[Stored data entries]
-- Opening Marker --

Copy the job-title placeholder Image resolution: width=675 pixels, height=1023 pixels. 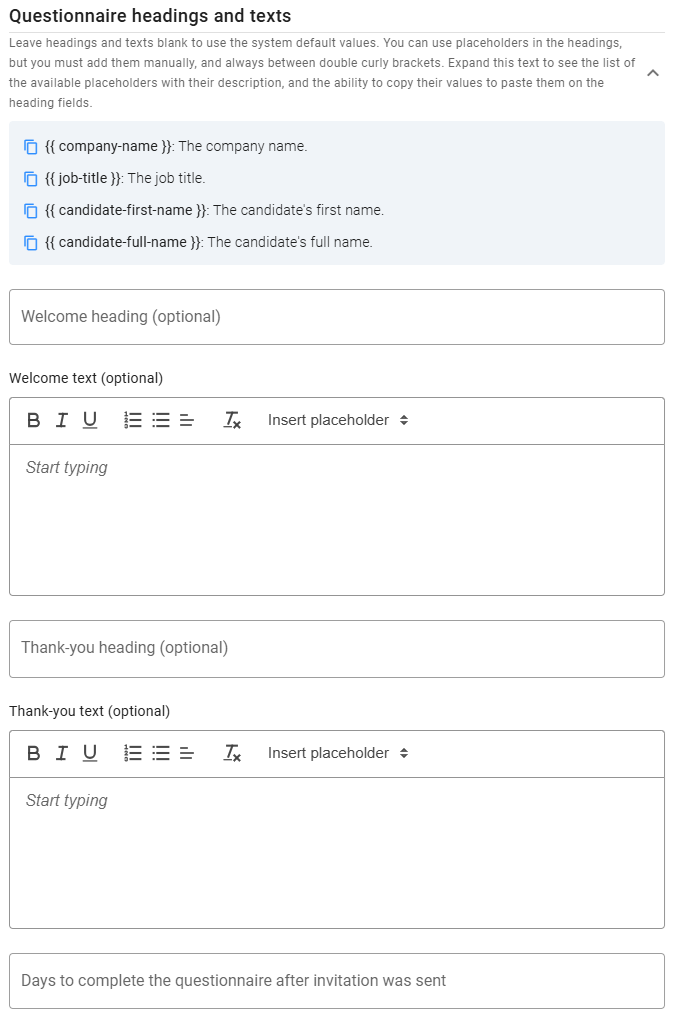(x=28, y=178)
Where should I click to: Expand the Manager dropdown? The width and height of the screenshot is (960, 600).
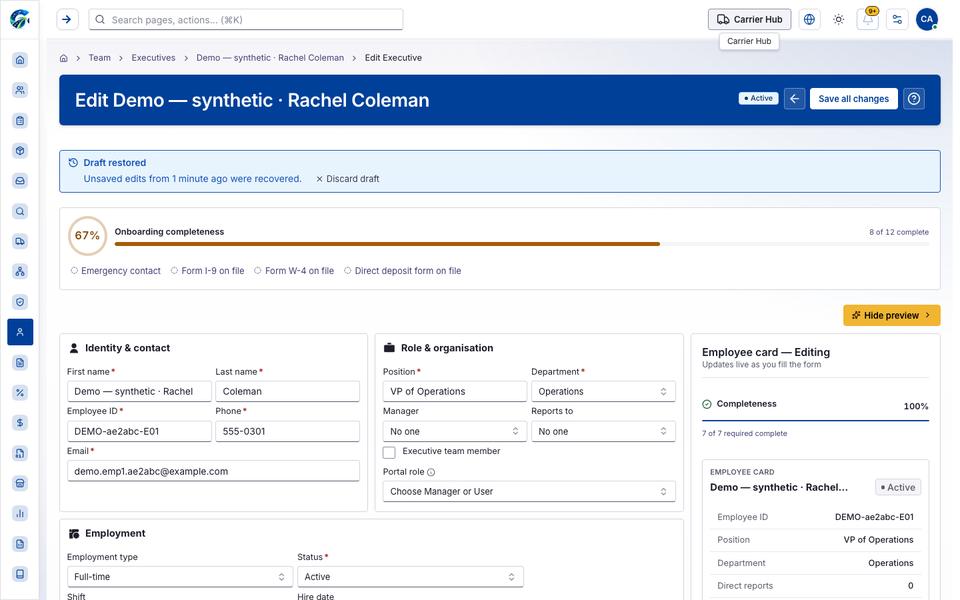[454, 432]
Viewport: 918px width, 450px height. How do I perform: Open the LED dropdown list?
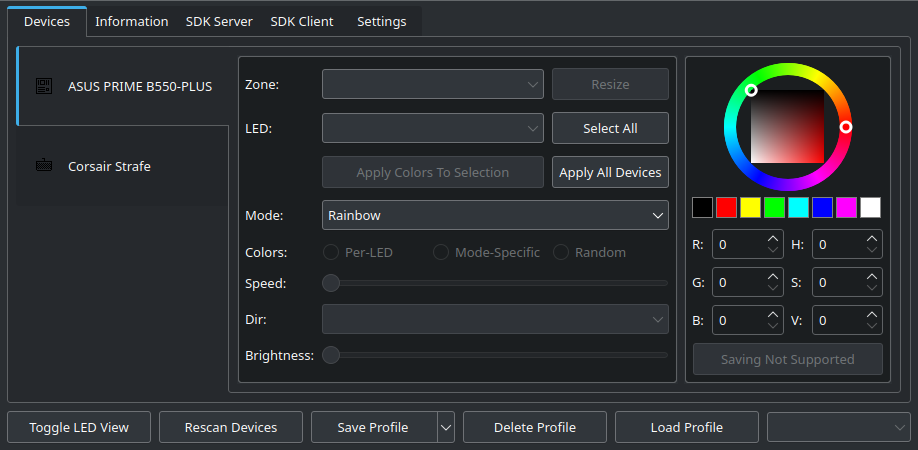point(432,128)

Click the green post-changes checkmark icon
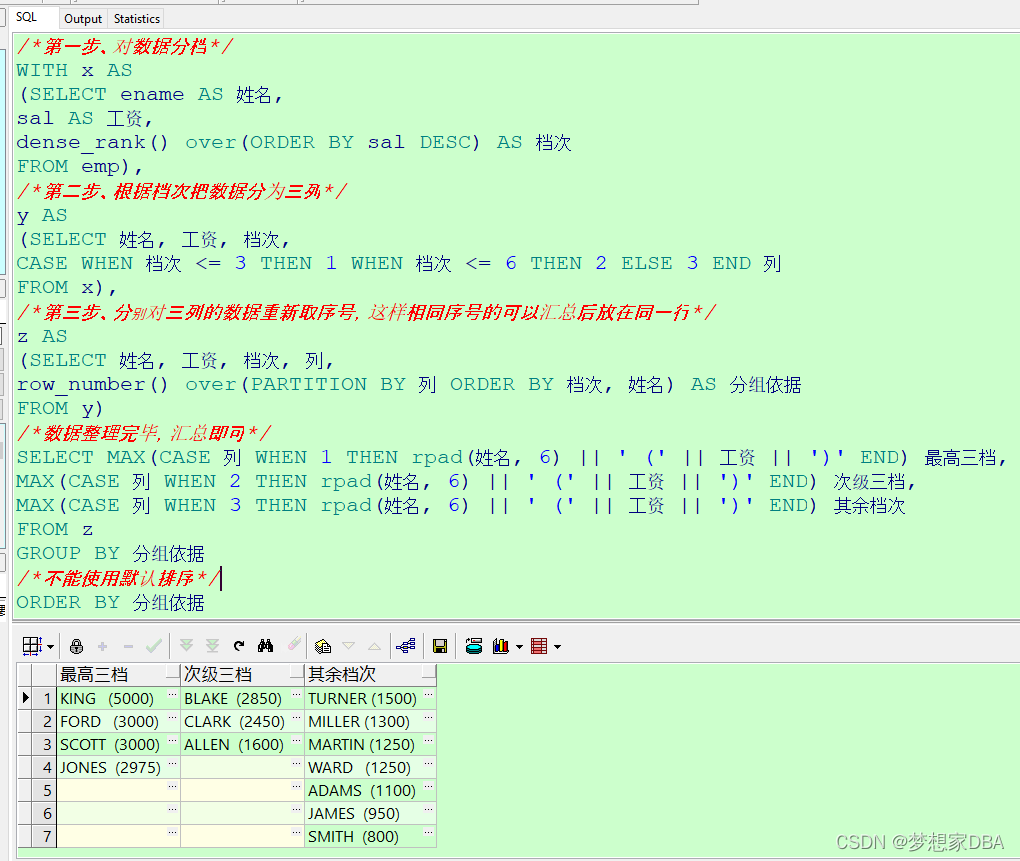tap(152, 645)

-- Closing Marker --

— ABOUT THIS EXERCISE —
Reproduce word for word the lines running from the line with "Where should I" through the end of the data, both included, and nothing else; leave out the pictures.

— ANSWER SECTION —
Where should I click to: Expand the Manager dropdown? The width and height of the screenshot is (960, 600).
[454, 432]
Viewport: 918px width, 450px height. How do I perform: Open the LED dropdown list?
point(432,128)

Click the green post-changes checkmark icon
tap(152, 645)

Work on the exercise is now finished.